FINRA believes that former customers would benefit from information regarding recruitment compensation packages and such other considerations as costs, fees and portability issues that may impact their assets before they make a decision to transfer assets to a recruiting firm, the authority said in its filings.
Under the proposed rule, transferring advisors would be required to inform their customers of their recruitment bonuses the first time they make contact following the switch, the documents revealed.
The disclosures are intended to prompt a dialogue between the former customer and the representative or recruiting firm by providing a framework to consider the impact of a decision to transfer assets to a new firm, FINRA said.
Yet some advisors and recruiters believe that the rule may slow movement between firms. Michael King, president of Michael King Associates, a recruitment firm, believes that it will have an initial impact as advisors figure out the rule.

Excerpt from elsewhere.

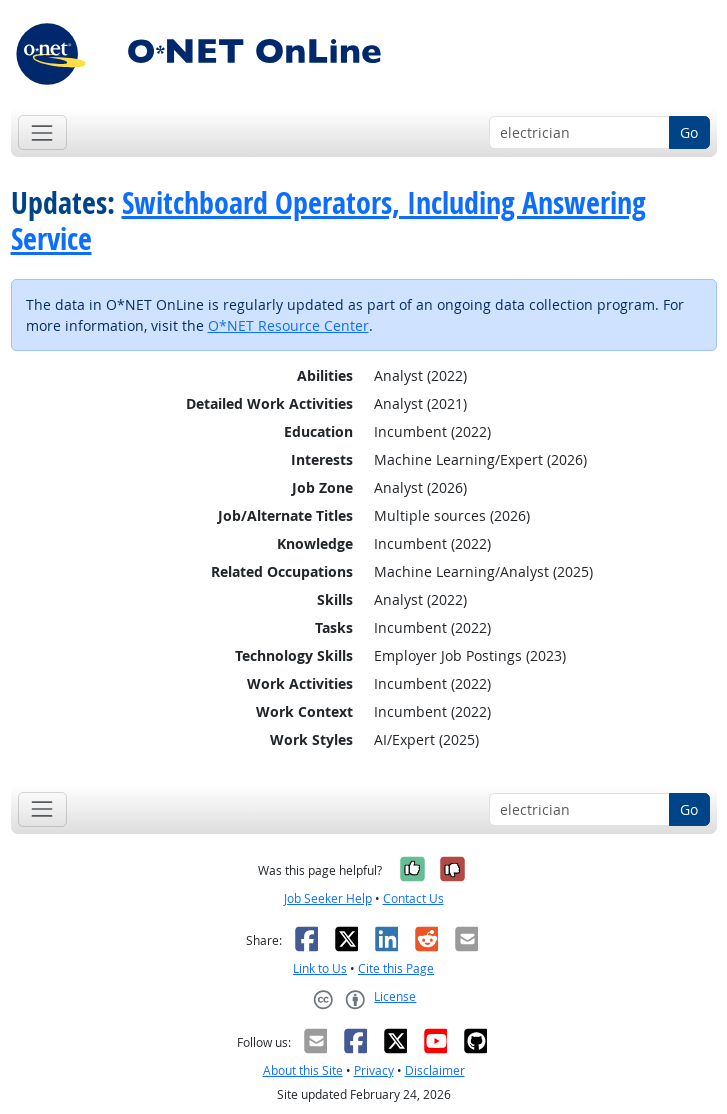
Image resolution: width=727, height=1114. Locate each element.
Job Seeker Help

Some advisors will be uncomfortable about their clients knowing how much their recruitment bonus is, King says. If the broker has done well for the client, then it will be less of an issue. But if the client has lost money, then it becomes more difficult.
Advisors may choose to give the disclosure in writing or orally to be followed by a written disclosure within 10 days. According to the documents, the regulator will provide a template for disclosure forms, which includes a text box where advisors may add additional information they deem necessary.
FINRA believes that allowing members and representatives an opportunity to provide context regarding the disclosures will alleviate concerns that the disclosures will be confusing or imply bad faith on the part of the representative, the authority said.
The proposed rule would also require FINRA members to report to the regulator when a recruited advisor, who is receiving a bonus, begins employment at his or her new firm. The information will not be made public, but kept by FINRA in order to better monitor for conflicts of interest.